Segundo o texto sobre a Feicoop, há quanto tempo Caroline Moraes está na coordenação da feira?

> [TEXTO FORNECIDO]
======
Envolvida há quatro anos com a feira, e há dois na coordenação, Moraes destaca que o evento “vai muito além da comercialização”. Para ela, a Feicoop é “um intercâmbio de saberes e um envolvimento coletivo de toda a sociedade santa-mariense. No município, não há outro evento que se compare a essa estrutura.”

“É essencial envolver a juventude, porque essa troca mantém viva a feira e os empreendimentos familiares” , frisa Caroline Moraes – Foto: Clara Aguiar

Ela lembra que o adiamento da edição de 2025 possibilitou aprimorar a organização. “A gente pretende melhorar ainda mais, em infraestrutura, comunicação, praça de alimentação, sempre a partir das demandas dos feirantes.”
======
> [REGISTROS FORNECIDOS]

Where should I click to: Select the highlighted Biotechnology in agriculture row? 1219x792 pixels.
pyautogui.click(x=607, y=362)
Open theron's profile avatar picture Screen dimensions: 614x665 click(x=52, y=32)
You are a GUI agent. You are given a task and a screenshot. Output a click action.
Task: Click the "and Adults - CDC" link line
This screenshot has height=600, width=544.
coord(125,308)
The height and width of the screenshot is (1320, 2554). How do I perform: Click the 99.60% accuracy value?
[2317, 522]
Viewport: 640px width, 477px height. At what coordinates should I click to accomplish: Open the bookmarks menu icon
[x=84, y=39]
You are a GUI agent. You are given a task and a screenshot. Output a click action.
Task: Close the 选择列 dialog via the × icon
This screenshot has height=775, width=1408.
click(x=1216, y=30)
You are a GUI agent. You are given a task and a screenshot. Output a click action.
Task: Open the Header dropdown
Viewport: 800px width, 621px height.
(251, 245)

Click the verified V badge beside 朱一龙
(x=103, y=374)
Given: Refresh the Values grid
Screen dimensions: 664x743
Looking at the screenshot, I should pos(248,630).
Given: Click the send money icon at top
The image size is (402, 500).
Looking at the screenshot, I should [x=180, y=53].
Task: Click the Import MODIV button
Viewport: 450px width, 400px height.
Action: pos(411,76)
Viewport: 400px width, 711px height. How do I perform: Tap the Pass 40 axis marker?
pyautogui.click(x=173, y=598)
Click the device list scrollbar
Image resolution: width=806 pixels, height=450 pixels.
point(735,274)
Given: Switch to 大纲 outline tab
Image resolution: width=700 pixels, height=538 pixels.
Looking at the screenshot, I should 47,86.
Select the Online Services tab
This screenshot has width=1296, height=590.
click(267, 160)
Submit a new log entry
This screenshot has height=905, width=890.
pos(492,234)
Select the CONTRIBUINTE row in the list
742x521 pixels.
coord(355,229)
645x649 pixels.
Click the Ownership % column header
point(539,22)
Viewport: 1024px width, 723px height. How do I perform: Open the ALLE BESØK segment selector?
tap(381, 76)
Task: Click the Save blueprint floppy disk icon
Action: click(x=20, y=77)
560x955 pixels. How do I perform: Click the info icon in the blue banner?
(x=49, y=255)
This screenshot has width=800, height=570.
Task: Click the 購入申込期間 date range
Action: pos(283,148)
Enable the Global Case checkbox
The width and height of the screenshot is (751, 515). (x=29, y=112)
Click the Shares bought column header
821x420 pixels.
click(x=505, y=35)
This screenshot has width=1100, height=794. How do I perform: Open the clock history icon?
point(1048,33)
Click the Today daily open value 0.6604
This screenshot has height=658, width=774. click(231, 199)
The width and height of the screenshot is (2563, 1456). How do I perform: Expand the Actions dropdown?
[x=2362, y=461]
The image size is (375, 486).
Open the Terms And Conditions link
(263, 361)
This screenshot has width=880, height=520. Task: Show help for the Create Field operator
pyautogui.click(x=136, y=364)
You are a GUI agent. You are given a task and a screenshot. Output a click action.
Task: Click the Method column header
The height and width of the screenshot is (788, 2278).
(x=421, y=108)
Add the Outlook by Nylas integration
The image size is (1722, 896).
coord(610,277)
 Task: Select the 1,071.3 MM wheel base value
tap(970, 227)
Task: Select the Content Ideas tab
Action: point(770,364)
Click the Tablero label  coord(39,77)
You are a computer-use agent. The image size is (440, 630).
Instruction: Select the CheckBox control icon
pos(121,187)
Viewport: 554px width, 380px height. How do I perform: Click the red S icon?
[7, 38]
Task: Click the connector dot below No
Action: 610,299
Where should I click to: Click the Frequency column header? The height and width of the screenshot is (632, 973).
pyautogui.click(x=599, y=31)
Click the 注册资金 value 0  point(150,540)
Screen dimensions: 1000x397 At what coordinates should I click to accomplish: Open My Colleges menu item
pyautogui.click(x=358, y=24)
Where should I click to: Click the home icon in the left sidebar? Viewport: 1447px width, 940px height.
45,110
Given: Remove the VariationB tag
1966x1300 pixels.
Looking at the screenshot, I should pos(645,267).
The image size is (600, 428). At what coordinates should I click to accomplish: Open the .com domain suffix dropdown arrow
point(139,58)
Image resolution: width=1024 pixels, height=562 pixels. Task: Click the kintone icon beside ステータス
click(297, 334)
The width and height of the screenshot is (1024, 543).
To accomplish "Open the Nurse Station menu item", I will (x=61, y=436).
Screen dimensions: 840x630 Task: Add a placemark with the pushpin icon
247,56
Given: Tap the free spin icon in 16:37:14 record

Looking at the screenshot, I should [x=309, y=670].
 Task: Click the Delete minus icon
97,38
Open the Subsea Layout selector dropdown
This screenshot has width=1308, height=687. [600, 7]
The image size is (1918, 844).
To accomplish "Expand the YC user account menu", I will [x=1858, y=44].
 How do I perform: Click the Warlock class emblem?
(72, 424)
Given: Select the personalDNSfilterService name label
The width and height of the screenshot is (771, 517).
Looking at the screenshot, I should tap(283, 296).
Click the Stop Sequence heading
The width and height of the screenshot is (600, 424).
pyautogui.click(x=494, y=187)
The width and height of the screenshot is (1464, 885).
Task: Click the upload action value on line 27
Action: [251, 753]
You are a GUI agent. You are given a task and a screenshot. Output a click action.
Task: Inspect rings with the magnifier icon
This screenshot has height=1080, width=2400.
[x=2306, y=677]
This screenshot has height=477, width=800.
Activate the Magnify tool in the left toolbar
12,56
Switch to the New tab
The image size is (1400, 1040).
======
> [RESPOSTA]
Há dois anos.